Turn every line of the items below into a Markdown table with the columns Row and Line, giving each line a row number and skipping blank lines. Leave the pictures out.
+ + + + +
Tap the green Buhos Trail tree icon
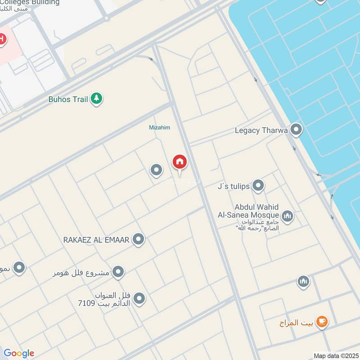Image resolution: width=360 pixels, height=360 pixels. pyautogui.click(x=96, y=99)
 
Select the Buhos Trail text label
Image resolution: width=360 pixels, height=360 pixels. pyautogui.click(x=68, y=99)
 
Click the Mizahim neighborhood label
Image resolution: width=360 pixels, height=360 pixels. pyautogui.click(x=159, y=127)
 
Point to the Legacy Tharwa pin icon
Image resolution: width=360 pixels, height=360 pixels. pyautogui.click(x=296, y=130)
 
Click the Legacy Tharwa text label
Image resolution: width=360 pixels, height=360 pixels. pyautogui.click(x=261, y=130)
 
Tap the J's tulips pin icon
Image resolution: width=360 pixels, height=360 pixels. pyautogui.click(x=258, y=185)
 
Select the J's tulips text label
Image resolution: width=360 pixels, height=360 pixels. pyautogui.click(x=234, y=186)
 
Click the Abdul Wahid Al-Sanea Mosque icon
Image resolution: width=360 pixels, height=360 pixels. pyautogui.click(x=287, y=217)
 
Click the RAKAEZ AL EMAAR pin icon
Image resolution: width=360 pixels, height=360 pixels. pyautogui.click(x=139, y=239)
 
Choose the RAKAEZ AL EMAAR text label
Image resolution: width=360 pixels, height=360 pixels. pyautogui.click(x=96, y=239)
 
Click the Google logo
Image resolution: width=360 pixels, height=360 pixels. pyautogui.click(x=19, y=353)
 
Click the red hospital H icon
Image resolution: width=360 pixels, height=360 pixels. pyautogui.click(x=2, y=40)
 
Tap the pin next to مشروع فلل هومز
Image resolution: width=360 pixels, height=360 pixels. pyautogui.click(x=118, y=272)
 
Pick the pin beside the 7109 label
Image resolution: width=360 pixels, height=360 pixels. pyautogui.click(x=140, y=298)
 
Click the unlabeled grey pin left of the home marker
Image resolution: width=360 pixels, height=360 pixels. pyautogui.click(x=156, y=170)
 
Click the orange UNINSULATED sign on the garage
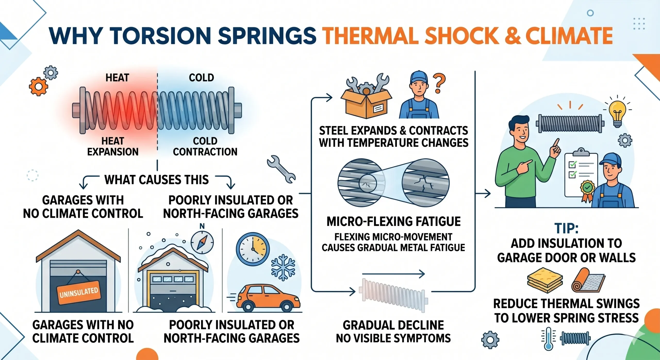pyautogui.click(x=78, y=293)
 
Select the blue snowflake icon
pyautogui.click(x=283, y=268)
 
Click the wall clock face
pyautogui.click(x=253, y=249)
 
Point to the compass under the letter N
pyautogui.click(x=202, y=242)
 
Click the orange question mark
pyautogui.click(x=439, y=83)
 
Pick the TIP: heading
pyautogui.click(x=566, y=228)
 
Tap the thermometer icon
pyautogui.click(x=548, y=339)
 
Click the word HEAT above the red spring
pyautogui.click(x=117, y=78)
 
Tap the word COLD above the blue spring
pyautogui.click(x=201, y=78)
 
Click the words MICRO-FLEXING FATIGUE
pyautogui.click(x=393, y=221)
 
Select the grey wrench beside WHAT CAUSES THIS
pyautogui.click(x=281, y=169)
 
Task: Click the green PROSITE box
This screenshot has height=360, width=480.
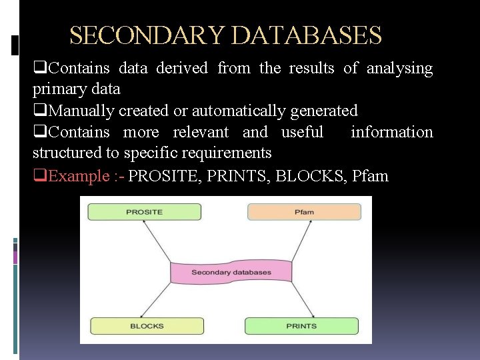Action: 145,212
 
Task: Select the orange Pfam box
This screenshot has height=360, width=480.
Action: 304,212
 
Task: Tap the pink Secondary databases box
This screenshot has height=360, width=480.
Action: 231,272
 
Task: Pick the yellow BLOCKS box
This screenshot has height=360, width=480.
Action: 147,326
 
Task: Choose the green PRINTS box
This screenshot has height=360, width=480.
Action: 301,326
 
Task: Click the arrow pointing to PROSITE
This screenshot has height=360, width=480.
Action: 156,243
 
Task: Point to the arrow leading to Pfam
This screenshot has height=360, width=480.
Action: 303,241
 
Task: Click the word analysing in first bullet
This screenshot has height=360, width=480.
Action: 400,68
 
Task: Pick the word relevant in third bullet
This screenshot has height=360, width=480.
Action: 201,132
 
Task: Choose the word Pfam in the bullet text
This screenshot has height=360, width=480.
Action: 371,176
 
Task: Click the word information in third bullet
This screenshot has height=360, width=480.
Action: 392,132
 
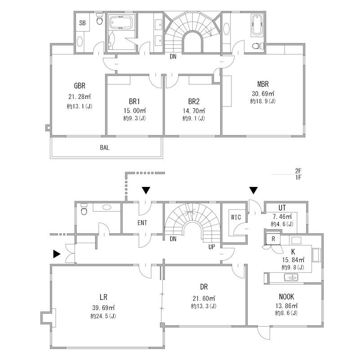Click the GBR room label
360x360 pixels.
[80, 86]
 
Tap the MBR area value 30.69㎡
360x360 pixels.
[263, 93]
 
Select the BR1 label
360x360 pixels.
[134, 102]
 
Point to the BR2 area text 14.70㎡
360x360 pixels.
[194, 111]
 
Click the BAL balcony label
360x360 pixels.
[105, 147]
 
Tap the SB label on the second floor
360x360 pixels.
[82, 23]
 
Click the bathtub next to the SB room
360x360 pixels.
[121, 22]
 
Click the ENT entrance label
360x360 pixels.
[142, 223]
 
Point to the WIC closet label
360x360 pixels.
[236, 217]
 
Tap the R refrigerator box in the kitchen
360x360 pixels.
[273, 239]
+ + + + +
→ **RESULT OF THIS TASK**
| Row | Line |
|---|---|
| 1 | Tap the green Buhos Trail tree icon |
| 2 | Image resolution: width=360 pixels, height=360 pixels. pyautogui.click(x=96, y=99) |
| 3 | Select the Buhos Trail text label |
| 4 | Image resolution: width=360 pixels, height=360 pixels. pyautogui.click(x=68, y=99) |
| 5 | Click the Mizahim neighborhood label |
| 6 | Image resolution: width=360 pixels, height=360 pixels. pyautogui.click(x=159, y=127) |
| 7 | Point to the Legacy Tharwa pin icon |
| 8 | Image resolution: width=360 pixels, height=360 pixels. pyautogui.click(x=296, y=130) |
| 9 | Click the Legacy Tharwa text label |
| 10 | Image resolution: width=360 pixels, height=360 pixels. pyautogui.click(x=261, y=130) |
| 11 | Tap the J's tulips pin icon |
| 12 | Image resolution: width=360 pixels, height=360 pixels. pyautogui.click(x=258, y=185) |
| 13 | Select the J's tulips text label |
| 14 | Image resolution: width=360 pixels, height=360 pixels. pyautogui.click(x=234, y=186) |
| 15 | Click the Abdul Wahid Al-Sanea Mosque icon |
| 16 | Image resolution: width=360 pixels, height=360 pixels. pyautogui.click(x=287, y=217) |
| 17 | Click the RAKAEZ AL EMAAR pin icon |
| 18 | Image resolution: width=360 pixels, height=360 pixels. pyautogui.click(x=139, y=239) |
| 19 | Choose the RAKAEZ AL EMAAR text label |
| 20 | Image resolution: width=360 pixels, height=360 pixels. pyautogui.click(x=96, y=239) |
| 21 | Click the Google logo |
| 22 | Image resolution: width=360 pixels, height=360 pixels. pyautogui.click(x=19, y=353) |
| 23 | Click the red hospital H icon |
| 24 | Image resolution: width=360 pixels, height=360 pixels. pyautogui.click(x=2, y=40) |
| 25 | Tap the pin next to مشروع فلل هومز |
| 26 | Image resolution: width=360 pixels, height=360 pixels. pyautogui.click(x=118, y=272) |
| 27 | Pick the pin beside the 7109 label |
| 28 | Image resolution: width=360 pixels, height=360 pixels. pyautogui.click(x=140, y=298) |
| 29 | Click the unlabeled grey pin left of the home marker |
| 30 | Image resolution: width=360 pixels, height=360 pixels. pyautogui.click(x=156, y=170) |
| 31 | Click the orange UNINSULATED sign on the garage |
| 32 | pyautogui.click(x=78, y=293) |
| 33 | Select the blue snowflake icon |
| 34 | pyautogui.click(x=283, y=268) |
| 35 | Click the wall clock face |
| 36 | pyautogui.click(x=253, y=249) |
| 37 | Point to the compass under the letter N |
| 38 | pyautogui.click(x=202, y=242) |
| 39 | Click the orange question mark |
| 40 | pyautogui.click(x=439, y=83) |
| 41 | Pick the TIP: heading |
| 42 | pyautogui.click(x=566, y=228) |
| 43 | Tap the thermometer icon |
| 44 | pyautogui.click(x=548, y=339) |
| 45 | Click the word HEAT above the red spring |
| 46 | pyautogui.click(x=117, y=78) |
| 47 | Tap the word COLD above the blue spring |
| 48 | pyautogui.click(x=201, y=78) |
| 49 | Click the words MICRO-FLEXING FATIGUE |
| 50 | pyautogui.click(x=393, y=221) |
| 51 | Select the grey wrench beside WHAT CAUSES THIS |
| 52 | pyautogui.click(x=281, y=169) |
| 53 | Task: Click the green PROSITE box |
| 54 | This screenshot has height=360, width=480. |
| 55 | Action: 145,212 |
| 56 | Task: Select the orange Pfam box |
| 57 | This screenshot has height=360, width=480. |
| 58 | Action: 304,212 |
| 59 | Task: Tap the pink Secondary databases box |
| 60 | This screenshot has height=360, width=480. |
| 61 | Action: 231,272 |
| 62 | Task: Pick the yellow BLOCKS box |
| 63 | This screenshot has height=360, width=480. |
| 64 | Action: 147,326 |
| 65 | Task: Choose the green PRINTS box |
| 66 | This screenshot has height=360, width=480. |
| 67 | Action: 301,326 |
| 68 | Task: Click the arrow pointing to PROSITE |
| 69 | This screenshot has height=360, width=480. |
| 70 | Action: 156,243 |
| 71 | Task: Point to the arrow leading to Pfam |
| 72 | This screenshot has height=360, width=480. |
| 73 | Action: 303,241 |
| 74 | Task: Click the word analysing in first bullet |
| 75 | This screenshot has height=360, width=480. |
| 76 | Action: 400,68 |
| 77 | Task: Pick the word relevant in third bullet |
| 78 | This screenshot has height=360, width=480. |
| 79 | Action: 201,132 |
| 80 | Task: Choose the word Pfam in the bullet text |
| 81 | This screenshot has height=360, width=480. |
| 82 | Action: 371,176 |
| 83 | Task: Click the word information in third bullet |
| 84 | This screenshot has height=360, width=480. |
| 85 | Action: 392,132 |
| 86 | Click the GBR room label |
| 87 | 360x360 pixels. |
| 88 | [80, 86] |
| 89 | Tap the MBR area value 30.69㎡ |
| 90 | 360x360 pixels. |
| 91 | [263, 93] |
| 92 | Select the BR1 label |
| 93 | 360x360 pixels. |
| 94 | [134, 102] |
| 95 | Point to the BR2 area text 14.70㎡ |
| 96 | 360x360 pixels. |
| 97 | [194, 111] |
| 98 | Click the BAL balcony label |
| 99 | 360x360 pixels. |
| 100 | [105, 147] |
| 101 | Tap the SB label on the second floor |
| 102 | 360x360 pixels. |
| 103 | [82, 23] |
| 104 | Click the bathtub next to the SB room |
| 105 | 360x360 pixels. |
| 106 | [121, 22] |
| 107 | Click the ENT entrance label |
| 108 | 360x360 pixels. |
| 109 | [142, 223] |
| 110 | Point to the WIC closet label |
| 111 | 360x360 pixels. |
| 112 | [236, 217] |
| 113 | Tap the R refrigerator box in the kitchen |
| 114 | 360x360 pixels. |
| 115 | [273, 239] |